[Provided entries]:
**********

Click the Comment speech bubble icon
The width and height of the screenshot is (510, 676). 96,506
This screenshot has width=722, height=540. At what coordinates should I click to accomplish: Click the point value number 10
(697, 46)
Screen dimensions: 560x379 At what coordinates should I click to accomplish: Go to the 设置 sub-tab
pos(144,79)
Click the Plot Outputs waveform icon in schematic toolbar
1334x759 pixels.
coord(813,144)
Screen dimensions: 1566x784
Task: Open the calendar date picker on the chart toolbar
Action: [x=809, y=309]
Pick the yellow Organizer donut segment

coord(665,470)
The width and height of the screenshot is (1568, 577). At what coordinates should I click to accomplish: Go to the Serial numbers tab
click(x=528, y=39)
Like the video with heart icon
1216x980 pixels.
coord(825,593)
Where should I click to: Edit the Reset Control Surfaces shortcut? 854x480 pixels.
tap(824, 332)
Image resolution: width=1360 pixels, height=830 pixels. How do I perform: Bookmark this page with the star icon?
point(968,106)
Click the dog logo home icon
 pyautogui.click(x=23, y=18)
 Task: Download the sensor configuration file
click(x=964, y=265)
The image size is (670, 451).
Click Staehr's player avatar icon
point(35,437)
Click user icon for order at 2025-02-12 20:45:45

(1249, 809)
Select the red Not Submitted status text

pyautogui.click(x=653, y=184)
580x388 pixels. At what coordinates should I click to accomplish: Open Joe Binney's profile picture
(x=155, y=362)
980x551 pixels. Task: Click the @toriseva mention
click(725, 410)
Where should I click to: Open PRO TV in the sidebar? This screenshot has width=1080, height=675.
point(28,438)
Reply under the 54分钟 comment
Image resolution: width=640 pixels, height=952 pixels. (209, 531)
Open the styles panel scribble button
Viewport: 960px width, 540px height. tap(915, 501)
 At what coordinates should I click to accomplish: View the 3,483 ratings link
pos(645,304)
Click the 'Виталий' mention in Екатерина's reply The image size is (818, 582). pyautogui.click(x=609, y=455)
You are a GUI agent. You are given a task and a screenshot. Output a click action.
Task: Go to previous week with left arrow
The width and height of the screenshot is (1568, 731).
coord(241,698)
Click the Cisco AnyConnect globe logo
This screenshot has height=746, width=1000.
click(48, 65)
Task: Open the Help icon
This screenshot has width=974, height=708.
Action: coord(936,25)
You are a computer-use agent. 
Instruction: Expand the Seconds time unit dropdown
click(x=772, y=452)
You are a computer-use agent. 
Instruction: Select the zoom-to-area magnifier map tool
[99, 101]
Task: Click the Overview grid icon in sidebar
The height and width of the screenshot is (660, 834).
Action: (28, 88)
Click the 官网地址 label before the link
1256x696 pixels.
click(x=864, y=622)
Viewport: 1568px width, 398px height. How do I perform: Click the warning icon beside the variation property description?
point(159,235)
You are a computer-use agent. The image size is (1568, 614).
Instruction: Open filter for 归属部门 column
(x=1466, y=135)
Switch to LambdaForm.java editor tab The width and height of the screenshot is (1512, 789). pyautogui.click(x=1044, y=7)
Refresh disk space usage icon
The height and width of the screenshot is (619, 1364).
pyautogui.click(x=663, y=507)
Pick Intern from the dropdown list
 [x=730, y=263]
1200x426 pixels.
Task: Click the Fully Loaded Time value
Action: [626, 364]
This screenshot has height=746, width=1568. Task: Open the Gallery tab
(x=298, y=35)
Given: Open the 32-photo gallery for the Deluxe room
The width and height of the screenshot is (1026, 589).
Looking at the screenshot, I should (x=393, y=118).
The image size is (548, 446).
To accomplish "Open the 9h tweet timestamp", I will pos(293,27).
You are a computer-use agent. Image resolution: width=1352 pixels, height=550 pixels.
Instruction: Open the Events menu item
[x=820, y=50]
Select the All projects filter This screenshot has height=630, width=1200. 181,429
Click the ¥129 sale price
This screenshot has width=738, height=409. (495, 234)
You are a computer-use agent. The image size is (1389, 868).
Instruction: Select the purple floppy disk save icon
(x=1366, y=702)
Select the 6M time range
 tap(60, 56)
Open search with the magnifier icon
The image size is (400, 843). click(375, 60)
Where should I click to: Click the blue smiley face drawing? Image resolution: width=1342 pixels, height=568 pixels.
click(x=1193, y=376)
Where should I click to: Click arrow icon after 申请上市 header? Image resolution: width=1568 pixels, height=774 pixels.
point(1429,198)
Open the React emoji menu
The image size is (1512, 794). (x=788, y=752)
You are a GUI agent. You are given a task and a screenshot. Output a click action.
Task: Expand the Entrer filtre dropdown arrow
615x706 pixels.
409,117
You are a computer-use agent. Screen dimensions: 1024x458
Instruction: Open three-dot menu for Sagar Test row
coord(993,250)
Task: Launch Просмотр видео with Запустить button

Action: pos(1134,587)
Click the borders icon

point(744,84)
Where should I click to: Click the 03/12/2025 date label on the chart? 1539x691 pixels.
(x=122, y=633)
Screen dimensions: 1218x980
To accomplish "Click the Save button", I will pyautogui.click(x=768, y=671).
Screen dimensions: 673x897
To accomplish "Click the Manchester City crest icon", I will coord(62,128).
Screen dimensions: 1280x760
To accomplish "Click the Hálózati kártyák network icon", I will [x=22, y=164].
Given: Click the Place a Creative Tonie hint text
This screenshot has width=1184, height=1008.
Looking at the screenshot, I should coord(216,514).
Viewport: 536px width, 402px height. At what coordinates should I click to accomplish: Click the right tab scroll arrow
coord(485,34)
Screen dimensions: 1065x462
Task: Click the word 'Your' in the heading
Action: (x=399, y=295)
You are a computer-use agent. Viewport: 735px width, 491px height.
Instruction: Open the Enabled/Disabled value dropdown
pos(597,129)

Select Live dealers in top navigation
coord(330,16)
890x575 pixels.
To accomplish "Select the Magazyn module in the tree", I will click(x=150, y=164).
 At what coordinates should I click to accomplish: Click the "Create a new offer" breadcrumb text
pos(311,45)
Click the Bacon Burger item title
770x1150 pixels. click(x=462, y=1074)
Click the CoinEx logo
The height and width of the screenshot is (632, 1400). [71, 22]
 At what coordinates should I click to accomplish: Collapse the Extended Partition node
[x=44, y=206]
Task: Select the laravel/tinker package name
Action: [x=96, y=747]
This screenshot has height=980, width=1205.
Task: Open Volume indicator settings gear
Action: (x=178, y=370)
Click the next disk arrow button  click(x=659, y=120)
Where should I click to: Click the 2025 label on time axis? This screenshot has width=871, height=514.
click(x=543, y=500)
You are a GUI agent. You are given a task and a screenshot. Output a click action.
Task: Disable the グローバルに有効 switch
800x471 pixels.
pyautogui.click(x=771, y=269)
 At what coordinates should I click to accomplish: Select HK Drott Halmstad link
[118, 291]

**********

[Prompt]: Each record should be returned precisely as written.

[Result for this exercise]:
Click the Comment speech bubble icon
The width and height of the screenshot is (510, 676). 96,506
This screenshot has width=722, height=540. At what coordinates should I click to accomplish: Click the point value number 10
(697, 46)
Screen dimensions: 560x379 At what coordinates should I click to accomplish: Go to the 设置 sub-tab
pos(144,79)
Click the Plot Outputs waveform icon in schematic toolbar
1334x759 pixels.
coord(813,144)
Screen dimensions: 1566x784
Task: Open the calendar date picker on the chart toolbar
Action: [x=809, y=309]
Pick the yellow Organizer donut segment

coord(665,470)
The width and height of the screenshot is (1568, 577). At what coordinates should I click to accomplish: Go to the Serial numbers tab
click(x=528, y=39)
Like the video with heart icon
1216x980 pixels.
coord(825,593)
Where should I click to: Edit the Reset Control Surfaces shortcut? 854x480 pixels.
tap(824, 332)
Image resolution: width=1360 pixels, height=830 pixels. How do I perform: Bookmark this page with the star icon?
point(968,106)
Click the dog logo home icon
 pyautogui.click(x=23, y=18)
 Task: Download the sensor configuration file
click(x=964, y=265)
The image size is (670, 451).
Click Staehr's player avatar icon
point(35,437)
Click user icon for order at 2025-02-12 20:45:45

(1249, 809)
Select the red Not Submitted status text

pyautogui.click(x=653, y=184)
580x388 pixels. At what coordinates should I click to accomplish: Open Joe Binney's profile picture
(x=155, y=362)
980x551 pixels. Task: Click the @toriseva mention
click(725, 410)
Where should I click to: Open PRO TV in the sidebar? This screenshot has width=1080, height=675.
point(28,438)
Reply under the 54分钟 comment
Image resolution: width=640 pixels, height=952 pixels. (209, 531)
Open the styles panel scribble button
Viewport: 960px width, 540px height. tap(915, 501)
 At what coordinates should I click to accomplish: View the 3,483 ratings link
pos(645,304)
Click the 'Виталий' mention in Екатерина's reply The image size is (818, 582). pyautogui.click(x=609, y=455)
You are a GUI agent. You are given a task and a screenshot. Output a click action.
Task: Go to previous week with left arrow
The width and height of the screenshot is (1568, 731).
coord(241,698)
Click the Cisco AnyConnect globe logo
This screenshot has height=746, width=1000.
click(48, 65)
Task: Open the Help icon
This screenshot has width=974, height=708.
Action: coord(936,25)
You are a computer-use agent. 
Instruction: Expand the Seconds time unit dropdown
click(x=772, y=452)
You are a computer-use agent. 
Instruction: Select the zoom-to-area magnifier map tool
[99, 101]
Task: Click the Overview grid icon in sidebar
The height and width of the screenshot is (660, 834).
Action: (28, 88)
Click the 官网地址 label before the link
1256x696 pixels.
click(x=864, y=622)
Viewport: 1568px width, 398px height. How do I perform: Click the warning icon beside the variation property description?
point(159,235)
You are a computer-use agent. The image size is (1568, 614).
Instruction: Open filter for 归属部门 column
(x=1466, y=135)
Switch to LambdaForm.java editor tab The width and height of the screenshot is (1512, 789). pyautogui.click(x=1044, y=7)
Refresh disk space usage icon
The height and width of the screenshot is (619, 1364).
pyautogui.click(x=663, y=507)
Pick Intern from the dropdown list
 [x=730, y=263]
1200x426 pixels.
Task: Click the Fully Loaded Time value
Action: [626, 364]
This screenshot has height=746, width=1568. Task: Open the Gallery tab
(x=298, y=35)
Given: Open the 32-photo gallery for the Deluxe room
The width and height of the screenshot is (1026, 589).
Looking at the screenshot, I should (x=393, y=118).
The image size is (548, 446).
To accomplish "Open the 9h tweet timestamp", I will pos(293,27).
You are a computer-use agent. Image resolution: width=1352 pixels, height=550 pixels.
Instruction: Open the Events menu item
[x=820, y=50]
Select the All projects filter This screenshot has height=630, width=1200. 181,429
Click the ¥129 sale price
This screenshot has width=738, height=409. (495, 234)
You are a computer-use agent. The image size is (1389, 868).
Instruction: Select the purple floppy disk save icon
(x=1366, y=702)
Select the 6M time range
 tap(60, 56)
Open search with the magnifier icon
The image size is (400, 843). click(375, 60)
Where should I click to: Click the blue smiley face drawing? Image resolution: width=1342 pixels, height=568 pixels.
click(x=1193, y=376)
Where should I click to: Click arrow icon after 申请上市 header? Image resolution: width=1568 pixels, height=774 pixels.
point(1429,198)
Open the React emoji menu
The image size is (1512, 794). (x=788, y=752)
You are a GUI agent. You are given a task and a screenshot. Output a click action.
Task: Expand the Entrer filtre dropdown arrow
615x706 pixels.
409,117
You are a computer-use agent. Screen dimensions: 1024x458
Instruction: Open three-dot menu for Sagar Test row
coord(993,250)
Task: Launch Просмотр видео with Запустить button

Action: pos(1134,587)
Click the borders icon

point(744,84)
Where should I click to: Click the 03/12/2025 date label on the chart? 1539x691 pixels.
(x=122, y=633)
Screen dimensions: 1218x980
To accomplish "Click the Save button", I will pyautogui.click(x=768, y=671).
Screen dimensions: 673x897
To accomplish "Click the Manchester City crest icon", I will coord(62,128).
Screen dimensions: 1280x760
To accomplish "Click the Hálózati kártyák network icon", I will [x=22, y=164].
Given: Click the Place a Creative Tonie hint text
This screenshot has width=1184, height=1008.
Looking at the screenshot, I should coord(216,514).
Viewport: 536px width, 402px height. At what coordinates should I click to accomplish: Click the right tab scroll arrow
coord(485,34)
Screen dimensions: 1065x462
Task: Click the word 'Your' in the heading
Action: (x=399, y=295)
You are a computer-use agent. Viewport: 735px width, 491px height.
Instruction: Open the Enabled/Disabled value dropdown
pos(597,129)

Select Live dealers in top navigation
coord(330,16)
890x575 pixels.
To accomplish "Select the Magazyn module in the tree", I will click(x=150, y=164).
 At what coordinates should I click to accomplish: Click the "Create a new offer" breadcrumb text
pos(311,45)
Click the Bacon Burger item title
770x1150 pixels. click(x=462, y=1074)
Click the CoinEx logo
The height and width of the screenshot is (632, 1400). [71, 22]
 At what coordinates should I click to accomplish: Collapse the Extended Partition node
[x=44, y=206]
Task: Select the laravel/tinker package name
Action: [x=96, y=747]
This screenshot has height=980, width=1205.
Task: Open Volume indicator settings gear
Action: (x=178, y=370)
Click the next disk arrow button  click(x=659, y=120)
Where should I click to: Click the 2025 label on time axis? This screenshot has width=871, height=514.
click(x=543, y=500)
You are a GUI agent. You are given a task and a screenshot. Output a click action.
Task: Disable the グローバルに有効 switch
800x471 pixels.
pyautogui.click(x=771, y=269)
 At what coordinates should I click to accomplish: Select HK Drott Halmstad link
[118, 291]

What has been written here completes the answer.